- _What you should do_:
Provide the data again in its entirety, exactly as given.

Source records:
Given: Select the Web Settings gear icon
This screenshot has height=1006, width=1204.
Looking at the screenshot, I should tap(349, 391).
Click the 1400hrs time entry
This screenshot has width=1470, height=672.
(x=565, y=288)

- _Response below_:
Given: Select the Web Settings gear icon
This screenshot has height=1006, width=1204.
Looking at the screenshot, I should tap(349, 391).
Click the 1400hrs time entry
This screenshot has width=1470, height=672.
(x=565, y=288)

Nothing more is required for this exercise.